Что мы видели тогда? Не знаю, насколько точны мои воспоминания – куда мне! – , и полагаюсь только на ощущения, которые с годами стали только ярче. Ощущения же от первой встречи с Юрием Львовичем были, наверно, теми же, что у астронавта перед вновь открытой планетой: так не бывает, не может быть в едином месте сконцентрировано сразу же столько всего нового и неизведанного, это невозможно. И это при том, что Ю.Л. не старался нас чем-то поразить или увлечь. Ничего подобного. Разве Эверест или Ниагара приглашают, зовут нас к себе? Нет, они просто существуют, поглощены своими, непонятными нам делами. Но мы-то, едва увидев их, остаёмся поражёнными, увлечёнными ими, стремящимися к более тесному с ними сближению. Таким было моё первое впечатление от знакомства – впрочем, это слишком сильное обозначение наших почти невесомых отношений – с новым учителем.
Мы встретились лишь на два школьных – последних, 1973-75 – года, а впечатление от этих лет со мной осталось на всю жизнь. Не могу говорить за других одноклассников, а для меня, даже среди блестящей учительской плеяды во главе с гениальным математиком Борисом Петровичем Гейдманом, Юрий Львович остался главным, самым важным для меня учителем. Он дал мне то, что я, по-прежнему, вот уже почти полвека, ценю в людях больше всего: самостоятельность в размышлении, независимость от общепринятых точек зрения, примат логики над эмоциями, традициями и стереотипами, уважение к знанию и пренебрежение любой метафизикой. Я не знаю, был ли сам Юрий Львович таким уж апологетом всех этих настроений, очень может быть, что и нет, но он каким-то образом научил меня, я считаю, главному: свободе мыслить честно и безбоязненно.
А учительствовал Ю.Л., между тем – и это сразу бросалось в глаза – скорее с неохотой, чем с воодушевлением. За блестящей, без единого лишнего слова, неакадемичной, ироничной, лишённой ненужного пафоса ровной манерой изложения скрывались усталость и безнадежность от вынужденного общения с – что ж скрывать – безнадежно неравными ему эрудицией собеседниками. Да, он говорил со школьниками, но чувствовалось, что должен был говорить по меньшей мере с профессионалами, на худой конец, со студентами-старшекурсниками. На его университетские лекции съезжались бы со всей Москвы. Собственно, так и происходило, когда он, раз в неделю, оставаясь после уроков, читал нам и многим другим, приезжавшим издалека, лекции – то по философии, то по древней истории, подчёркивая, что бывали, бывали времена, когда история ещё могла бы называться просто историографией. Его, слегка отстранённая, отчасти вальяжная манера изложения была поистине профессорской и невероятно захватывающей.

Собранные данные:
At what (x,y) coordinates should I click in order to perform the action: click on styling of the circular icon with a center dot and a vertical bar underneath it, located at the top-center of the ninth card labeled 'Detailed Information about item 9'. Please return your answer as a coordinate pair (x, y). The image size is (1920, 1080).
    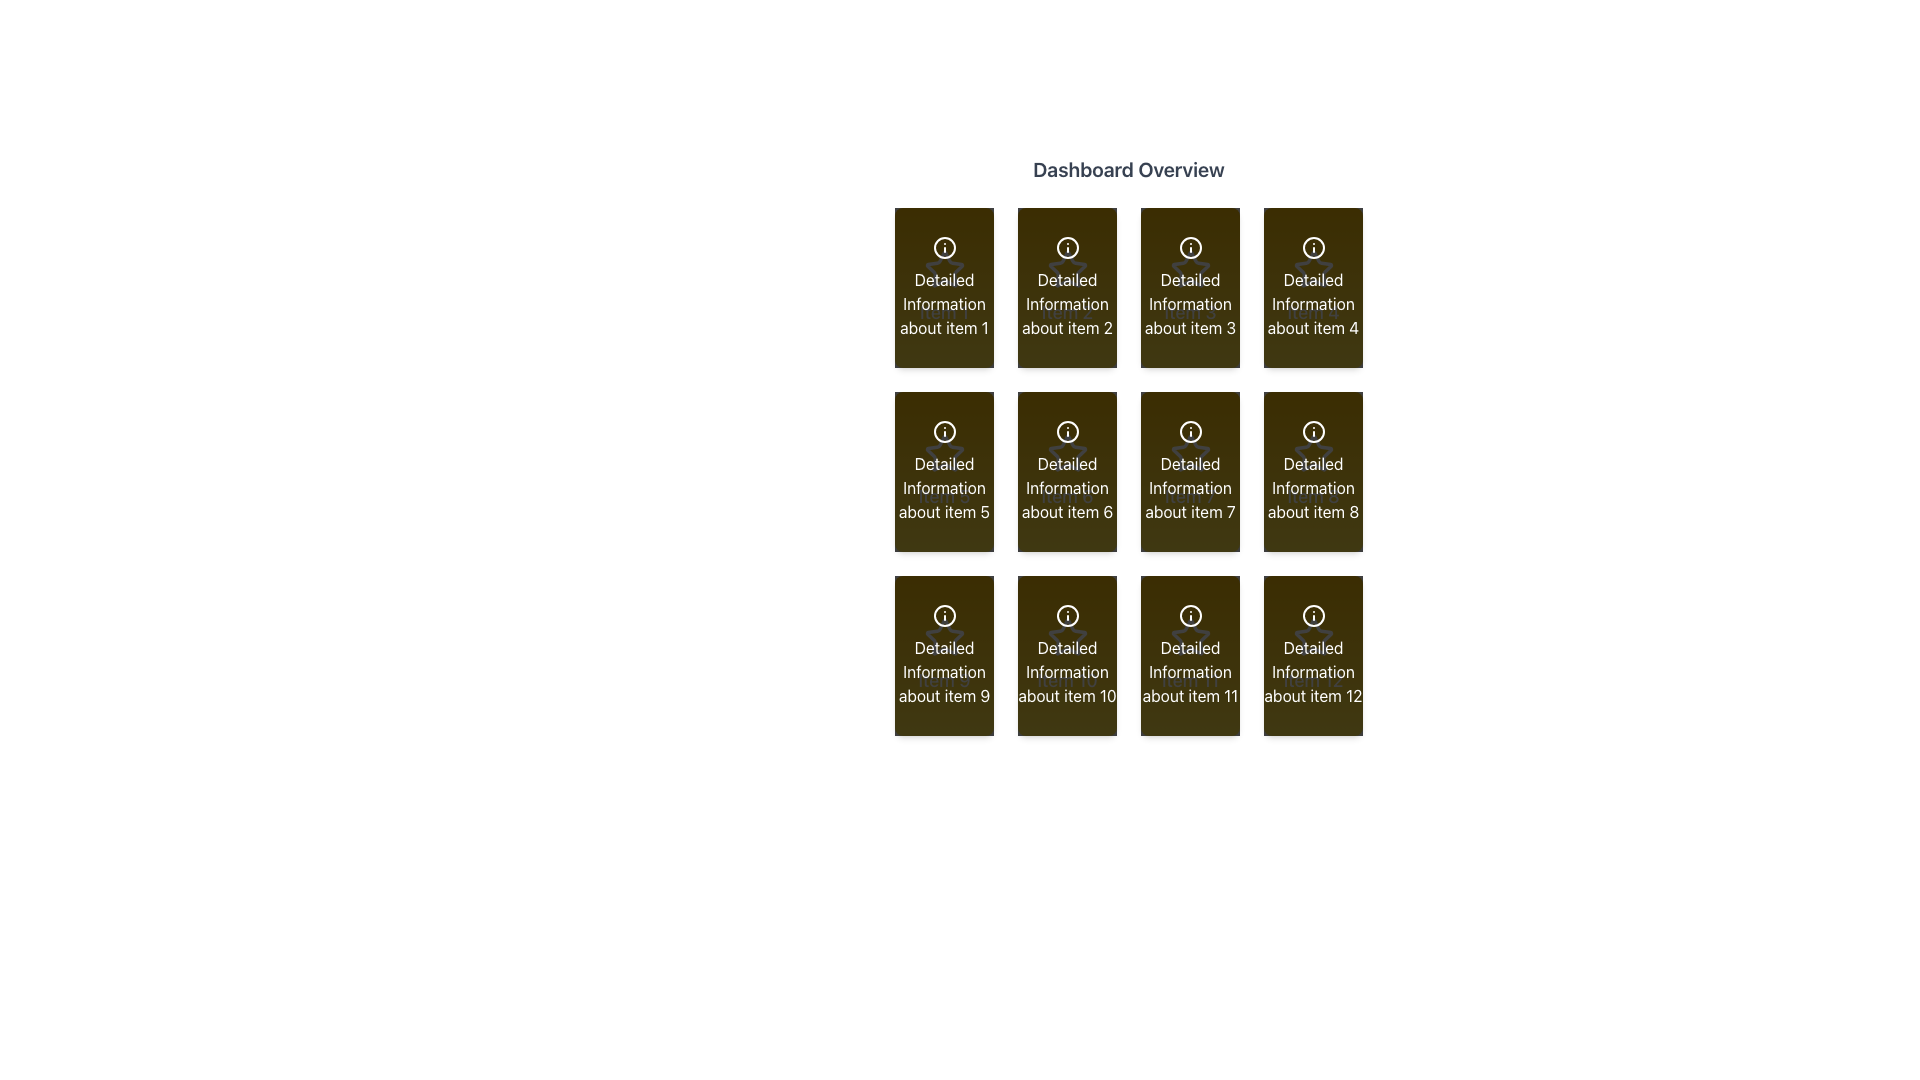
    Looking at the image, I should click on (943, 615).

Задания:
A: Перепишите слово в слово отрывок воспоминаний об учителе от «Что мы видели» до «с новым учителем.» включительно.
B: Продолжите воспоминания об учителе Юрии Львовиче, начав сразу после последнего приведённого предложения.
Данные взяты из другого источника.

Ответы по порядку:
A:
Что мы видели тогда? Не знаю, насколько точны мои воспоминания – куда мне! – , и полагаюсь только на ощущения, которые с годами стали только ярче. Ощущения же от первой встречи с Юрием Львовичем были, наверно, теми же, что у астронавта перед вновь открытой планетой: так не бывает, не может быть в едином месте сконцентрировано сразу же столько всего нового и неизведанного, это невозможно. И это при том, что Ю.Л. не старался нас чем-то поразить или увлечь. Ничего подобного. Разве Эверест или Ниагара приглашают, зовут нас к себе? Нет, они просто существуют, поглощены своими, непонятными нам делами. Но мы-то, едва увидев их, остаёмся поражёнными, увлечёнными ими, стремящимися к более тесному с ними сближению. Таким было моё первое впечатление от знакомства – впрочем, это слишком сильное обозначение наших почти невесомых отношений – с новым учителем.

B:
Ему должны были бы внимать тысячи, он же говорил перед единицами. А всё же, может быть, это и не так. Я помню один короткий разговор, очень личный, случайный и сбивчивый. Ю.Л., обычно щепетильно избегающий разговоров tete-a-tete, вдруг сказал, что академическая среда ему неинтересна. И добавил, что, накапливая знания, люди теряют свежесть восприятия: пропадает блеск в глазах, торжество открытия. Поэтому он больше любит говорить со старшеклассниками, чем с кем бы то ни было ещё: в них уже есть умение отделять знание от словоблудия, но ещё нет такого полезного для науки, но изрядно скучного и утомительного скепсиса. Поэтому он предпочитает, чтобы его слушали дети, не взрослые. Не знаю, сохранилось ли в Ю.Л. это чувство с годами, было ли оно сильным, или это была всё же лишь попытка самоутешения. Не знаю.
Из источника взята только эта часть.